Introduction
This single photo landed in my hands and, to everyone’s surprise, it didn’t spark joy. It sparked honesty. I saw a version of me I’d drifted away from — and the gap hurt. So I set a date, wrote a promise, and chose to change. That moment, a random day back on 6th June 2013, became the first step in over a decade-long journey into health, happiness and self-actualisation. This is what I learned, and how you can start your own shift today.
1. Name the moment — and make it real
Change doesn’t begin with a grand plan. It begins with a decision. I picked a date and wrote a promise to myself and sent it to my friends and family. Not a perfect plan. A clear commitment that I can take immediate action on and keep myself accountable to my own word. If you’re ready, give your change a start date and a sentence. I called it “My Promise”. Pin it where you’ll see it. Commitment first. Strategy second.
2. Put yourself back on the list
I’d become the last person I cared for. Work, family, everyone else — then me. That story is common, especially for caretakers and high performers. The fix isn’t more time; it’s different boundaries. Block non-negotiables: sleep windows, movement, food that fuels you, moments of stillness. Protect them like appointments with your future self.

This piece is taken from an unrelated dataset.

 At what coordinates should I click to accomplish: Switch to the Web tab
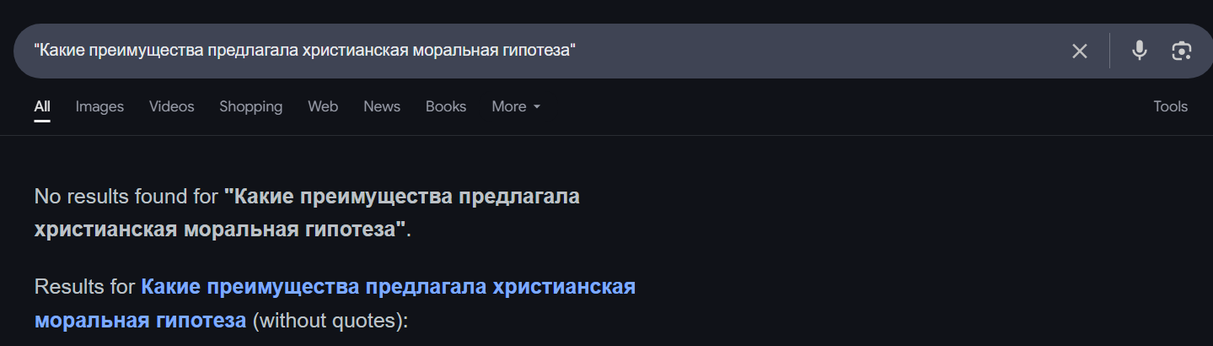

3. Start small, move often
I told myself to “get active” — and then I let “active” be simple. Walks. Bodyweight basics. Ten minutes that became twenty. You don’t need a new identity before you move; movement builds the identity. Aim for repeatable, not impressive. Consistency is the quiet engine of transformation.

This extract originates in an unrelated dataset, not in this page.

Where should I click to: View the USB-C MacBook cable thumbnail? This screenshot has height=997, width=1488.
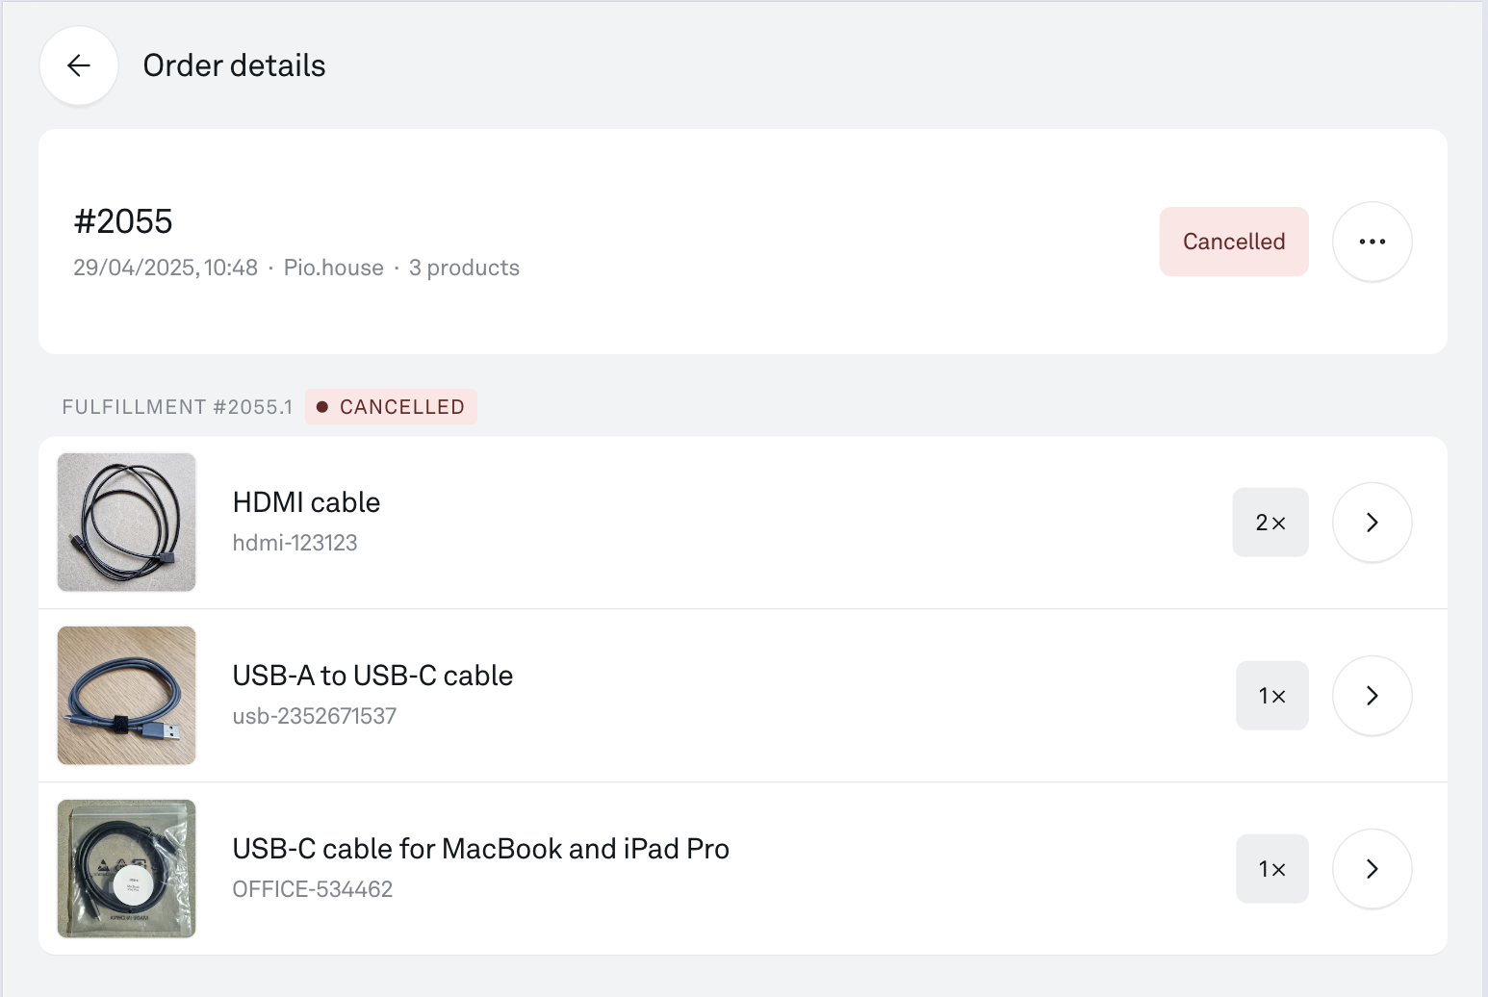pos(127,869)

4. Let habits carry the load
I didn’t “fix” everything at once. I swapped unhelpful loops for better ones, one by one. Habit stacking works: tie a new action to a cue you already do (coffee → two minutes of breathwork, lunch → ten-minute walk, teeth → phone away from the bedroom). The goal isn’t discipline forever; it’s designing an environment where the right choice is the easy one.
5. Expect feelings, not just milestones
Seeing that photo, I felt grief for the self I’d lost. That feeling didn’t mean failure — it meant honesty. Sustainable change moves through emotion: frustration, pride, doubt, relief. Meet each one without judgement. Self-compassion keeps people in the game far longer than self-criticism ever will.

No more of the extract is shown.